> _EXERCISE BRIEF_: Here the job is to transcribe the data verbatim while leaving each picture out.

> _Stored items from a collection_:

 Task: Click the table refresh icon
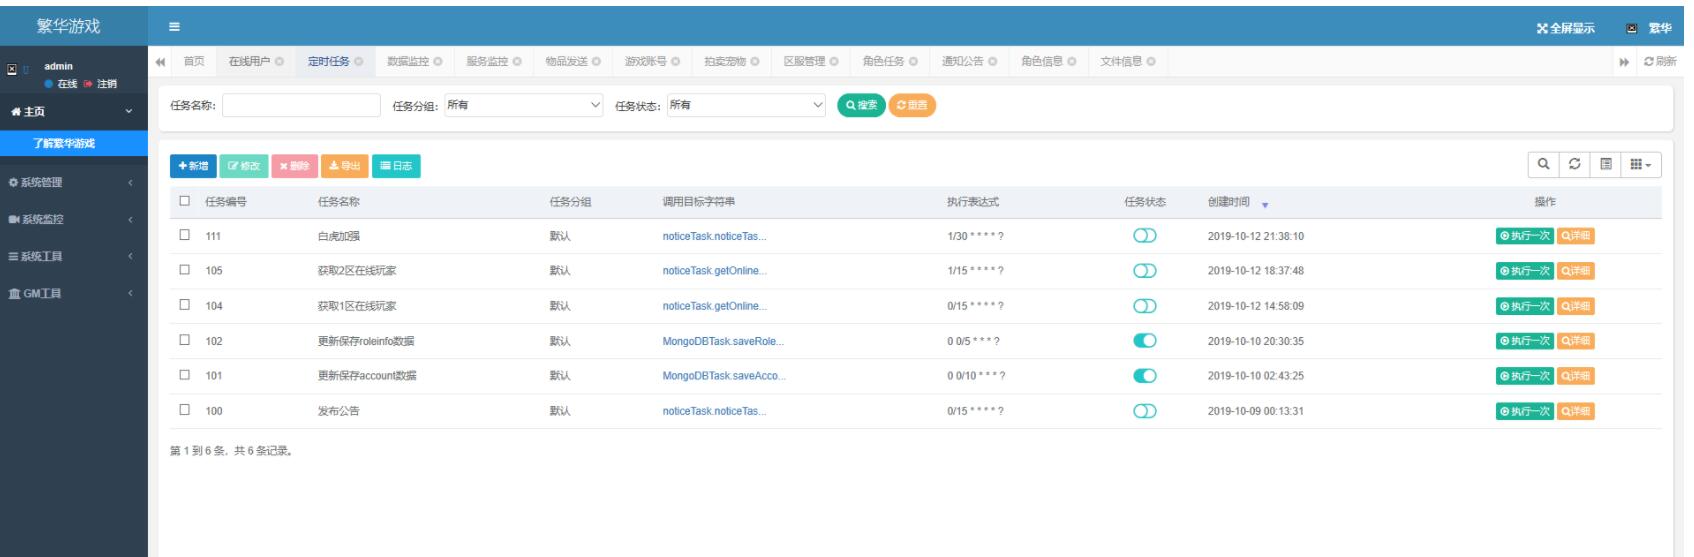(x=1574, y=165)
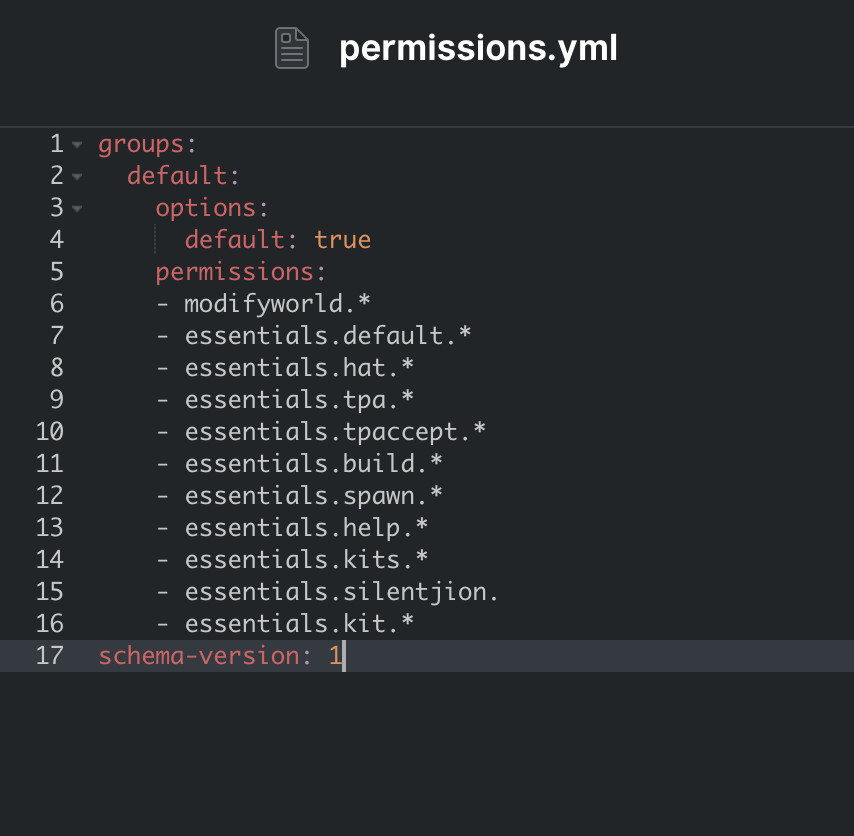Place cursor on the 'true' value
This screenshot has width=854, height=836.
pyautogui.click(x=342, y=240)
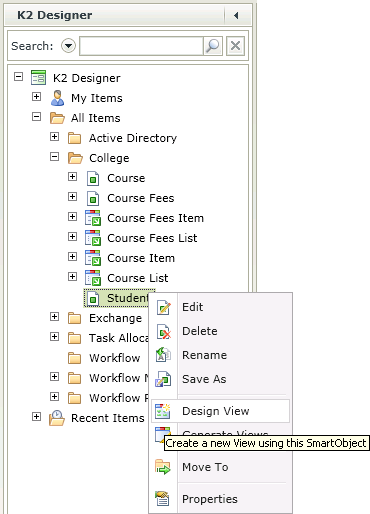Image resolution: width=370 pixels, height=514 pixels.
Task: Expand the Recent Items node
Action: click(x=36, y=417)
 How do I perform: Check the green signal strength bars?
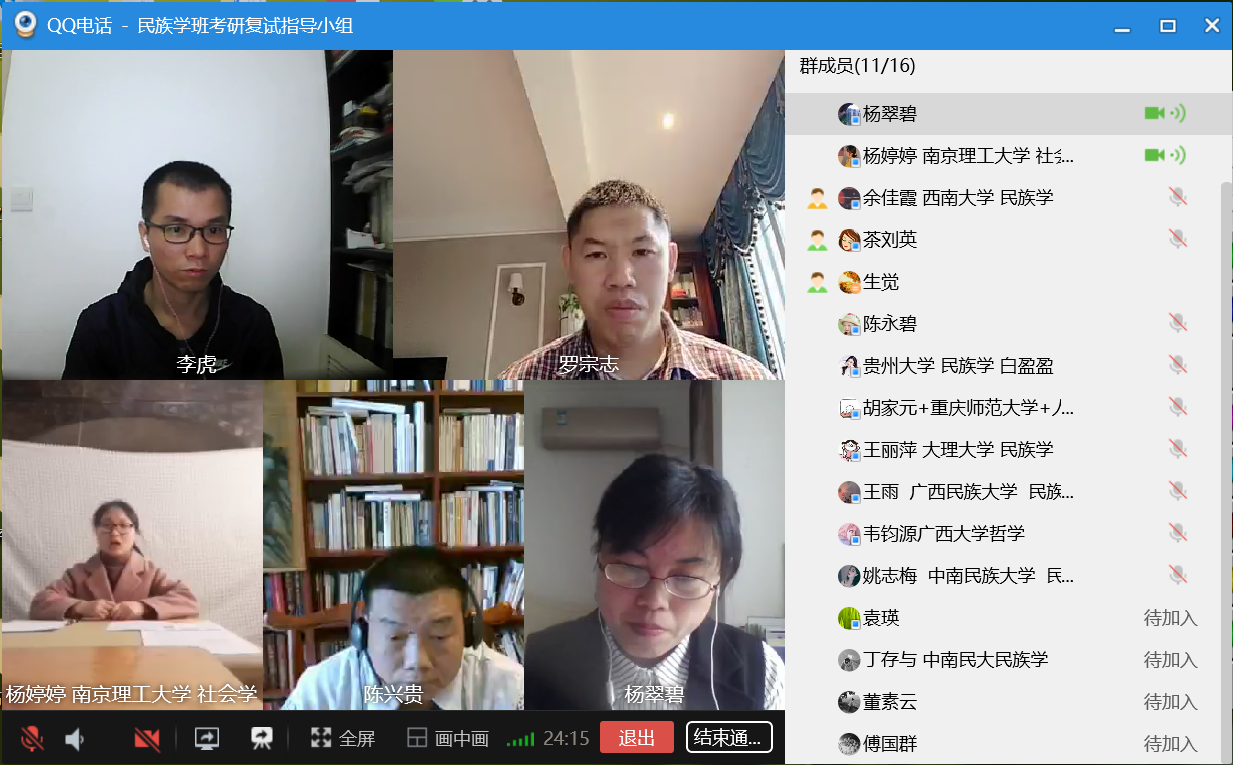click(x=521, y=740)
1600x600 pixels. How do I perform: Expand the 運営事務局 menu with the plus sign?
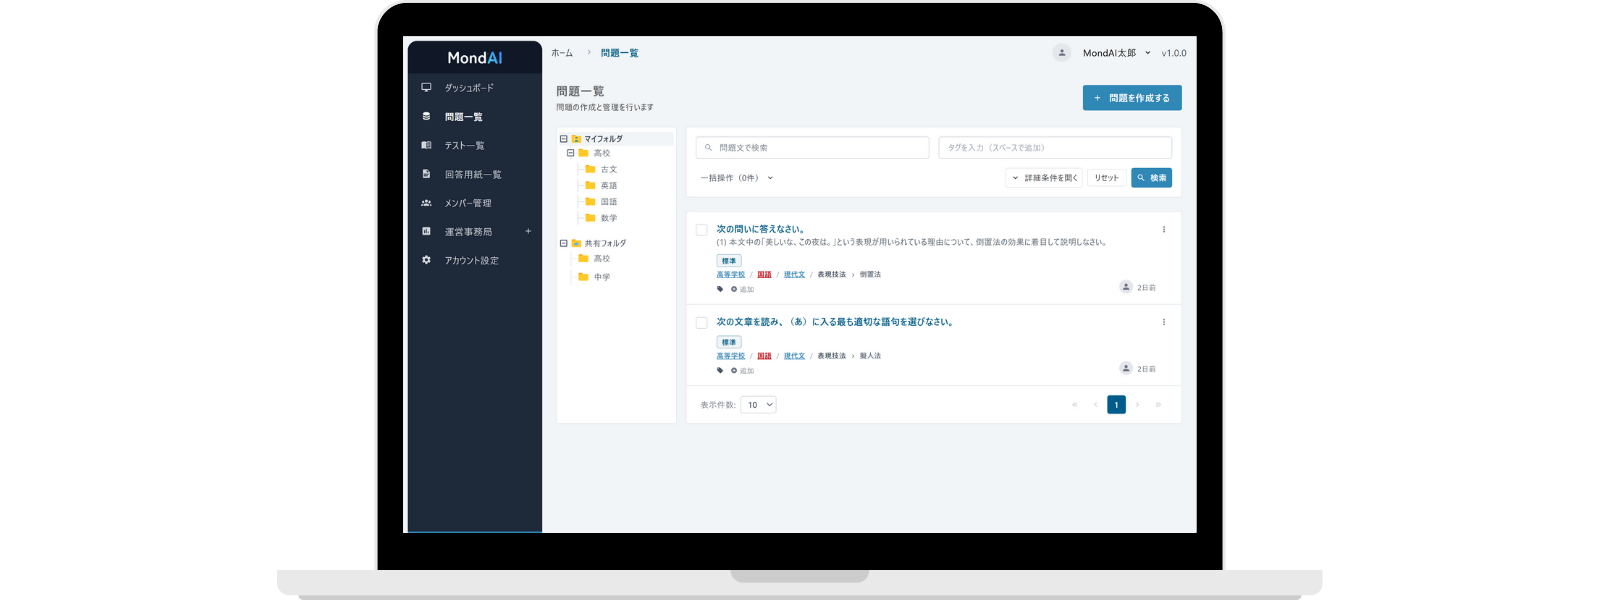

> _SOLVED PROBLEM_:
 Task: Click the table refresh icon
(x=1574, y=165)
Place cursor on the 'true' value
This screenshot has width=854, height=836.
pyautogui.click(x=342, y=240)
Image resolution: width=370 pixels, height=514 pixels.
Task: Expand the Recent Items node
Action: click(x=36, y=417)
 How do I perform: Check the green signal strength bars?
click(x=521, y=740)
1600x600 pixels. How do I perform: Expand the 運営事務局 menu with the plus sign?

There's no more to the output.